• Your task: Exactly the lines from the start of the entries through the line with "Termos de uso" are required in the output, with no pictures among them.

• Extracted data:
__________________________________________________

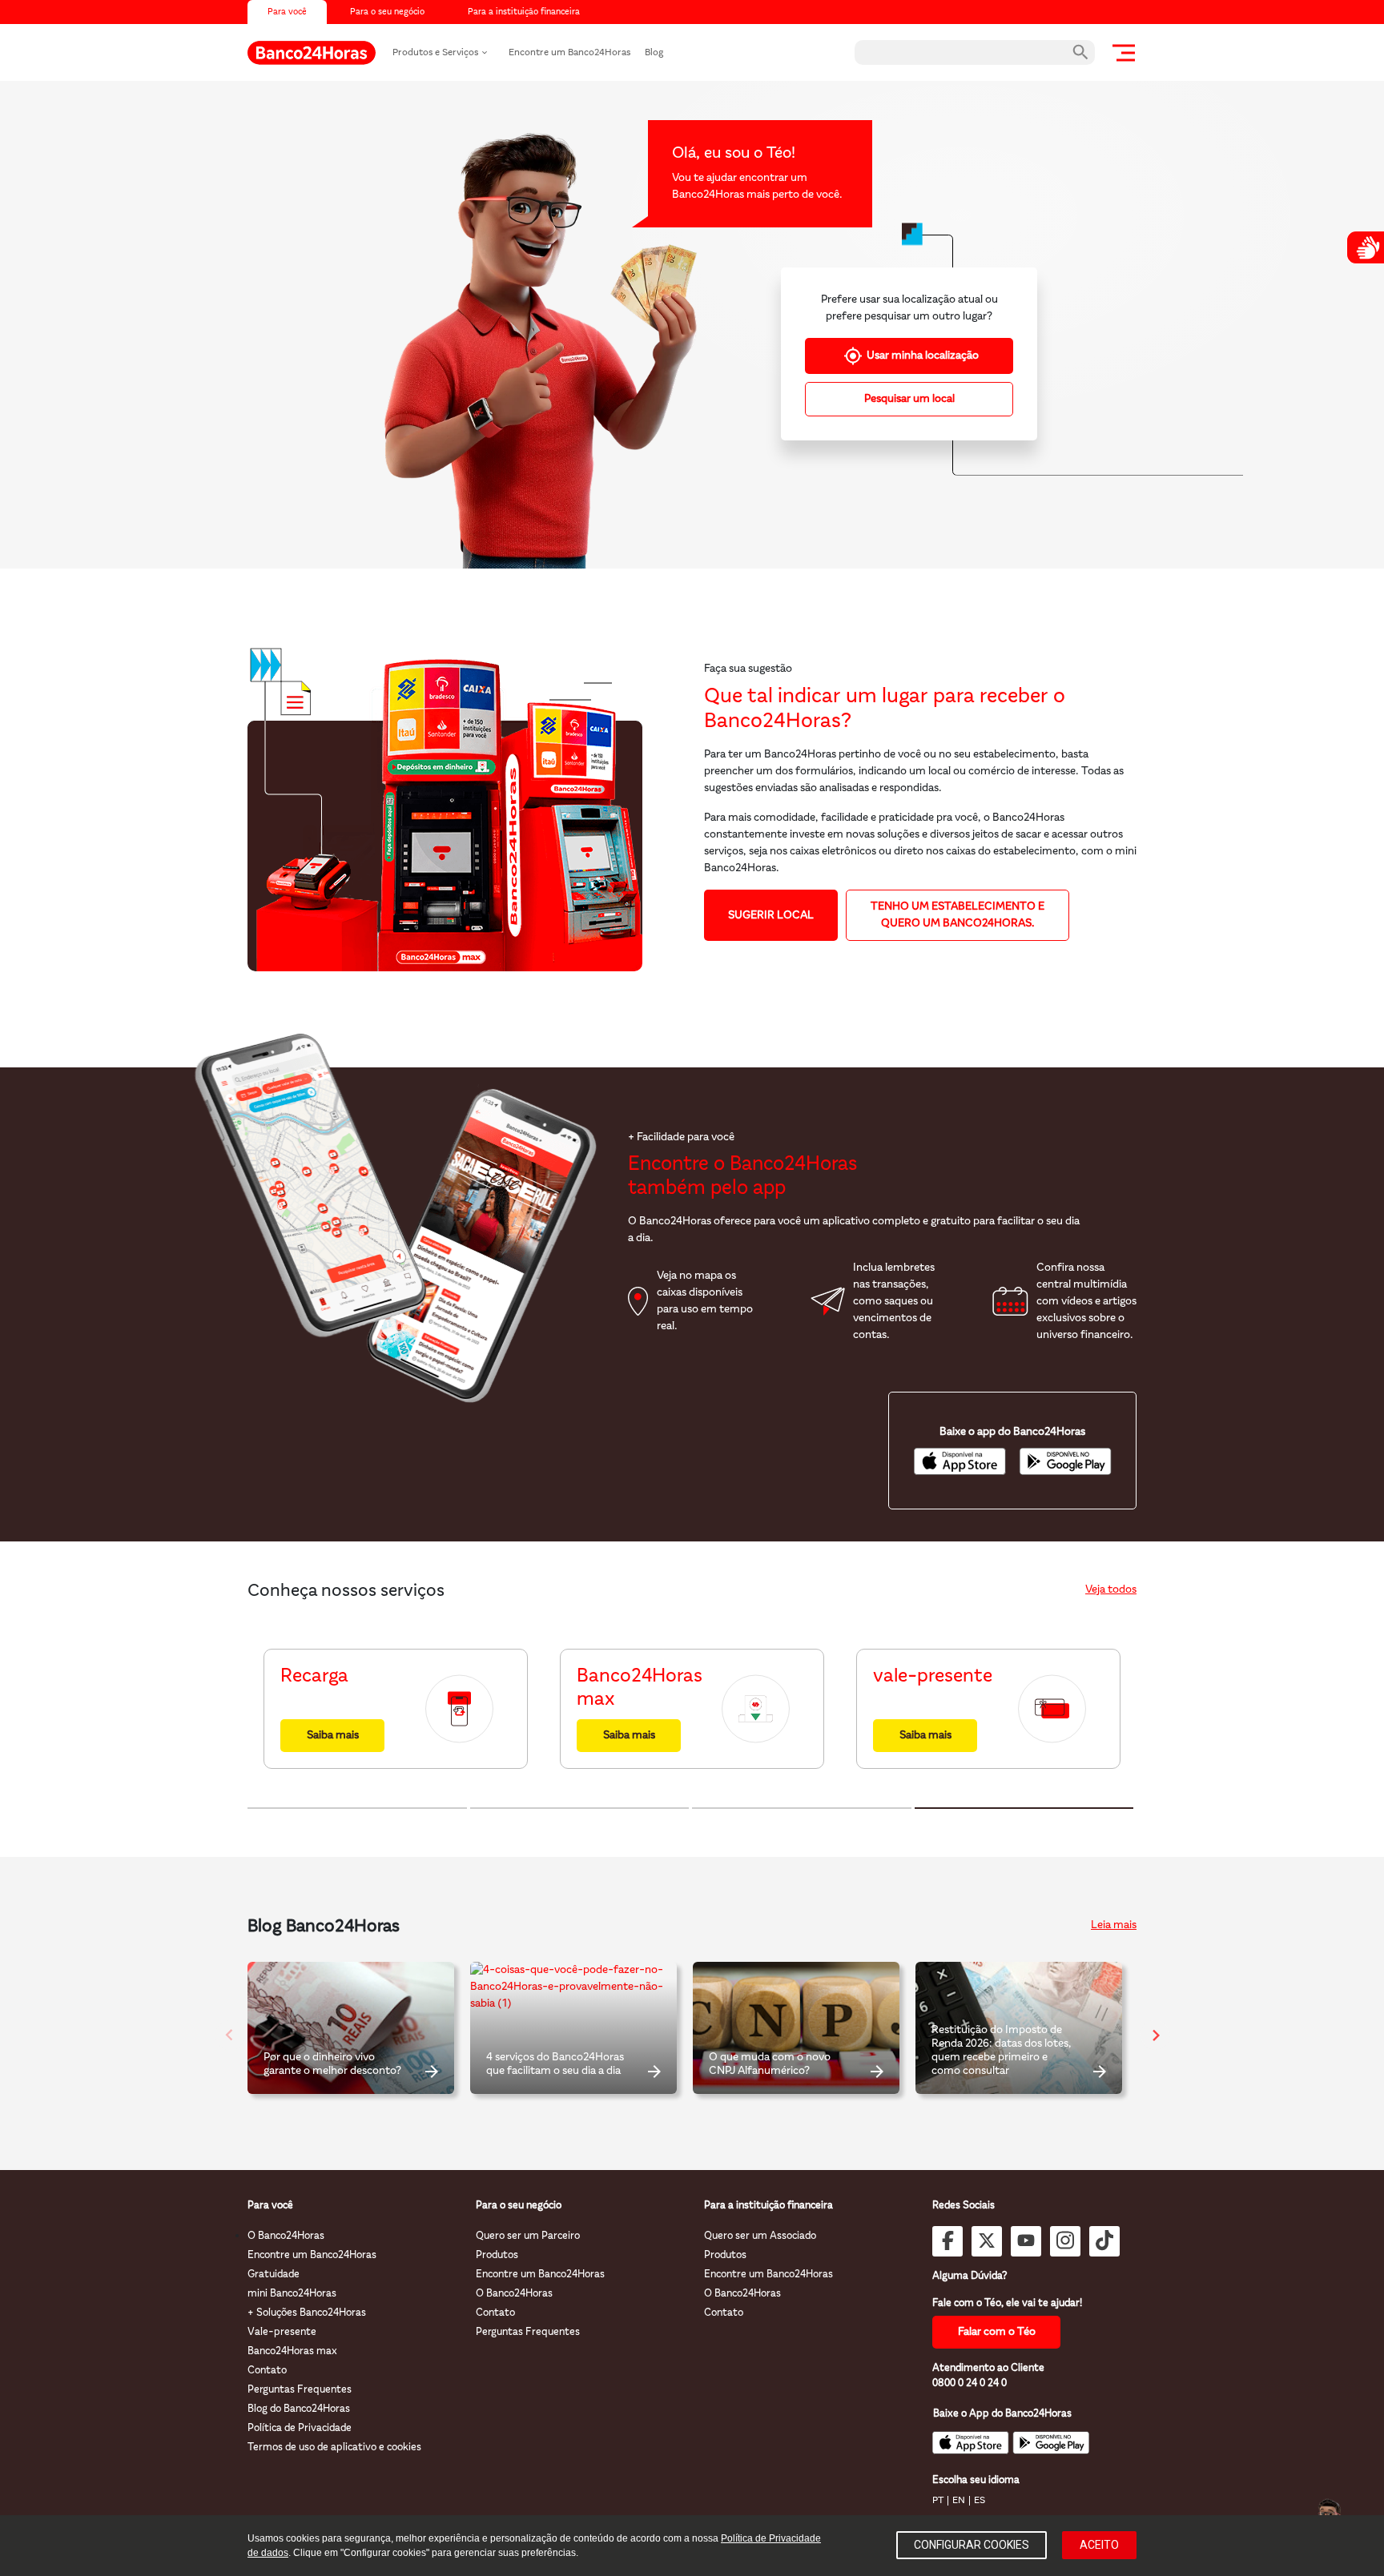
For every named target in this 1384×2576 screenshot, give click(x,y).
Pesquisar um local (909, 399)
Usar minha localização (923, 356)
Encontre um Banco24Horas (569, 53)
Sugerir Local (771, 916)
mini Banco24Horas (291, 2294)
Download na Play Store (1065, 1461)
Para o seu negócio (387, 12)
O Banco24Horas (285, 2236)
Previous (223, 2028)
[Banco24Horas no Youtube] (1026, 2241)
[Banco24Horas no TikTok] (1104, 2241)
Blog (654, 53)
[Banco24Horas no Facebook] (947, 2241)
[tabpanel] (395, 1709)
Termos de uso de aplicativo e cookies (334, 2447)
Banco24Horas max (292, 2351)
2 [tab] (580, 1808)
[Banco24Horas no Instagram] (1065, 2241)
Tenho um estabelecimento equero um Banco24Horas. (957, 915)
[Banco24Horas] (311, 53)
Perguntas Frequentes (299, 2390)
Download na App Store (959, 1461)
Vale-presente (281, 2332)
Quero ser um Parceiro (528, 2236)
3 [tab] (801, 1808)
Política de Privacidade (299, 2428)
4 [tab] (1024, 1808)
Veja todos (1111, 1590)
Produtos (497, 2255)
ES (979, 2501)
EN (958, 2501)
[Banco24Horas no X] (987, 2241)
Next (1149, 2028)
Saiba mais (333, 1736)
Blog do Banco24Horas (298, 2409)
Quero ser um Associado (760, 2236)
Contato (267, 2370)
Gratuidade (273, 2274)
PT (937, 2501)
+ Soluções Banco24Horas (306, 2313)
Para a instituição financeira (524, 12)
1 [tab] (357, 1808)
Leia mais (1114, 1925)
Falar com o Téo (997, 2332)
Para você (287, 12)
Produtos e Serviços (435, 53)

__________________________________________________

• Answer space:
For every named target in this 1384×2576 screenshot, give click(x,y).
Pesquisar um local (909, 399)
Usar minha localização (923, 356)
Encontre um Banco24Horas (569, 53)
Sugerir Local (771, 916)
mini Banco24Horas (291, 2294)
Download na Play Store (1065, 1461)
Para o seu negócio (387, 12)
O Banco24Horas (285, 2236)
Previous (223, 2028)
[Banco24Horas no Youtube] (1026, 2241)
[Banco24Horas no TikTok] (1104, 2241)
Blog (654, 53)
[Banco24Horas no Facebook] (947, 2241)
[tabpanel] (395, 1709)
Termos de uso de aplicativo e cookies (334, 2447)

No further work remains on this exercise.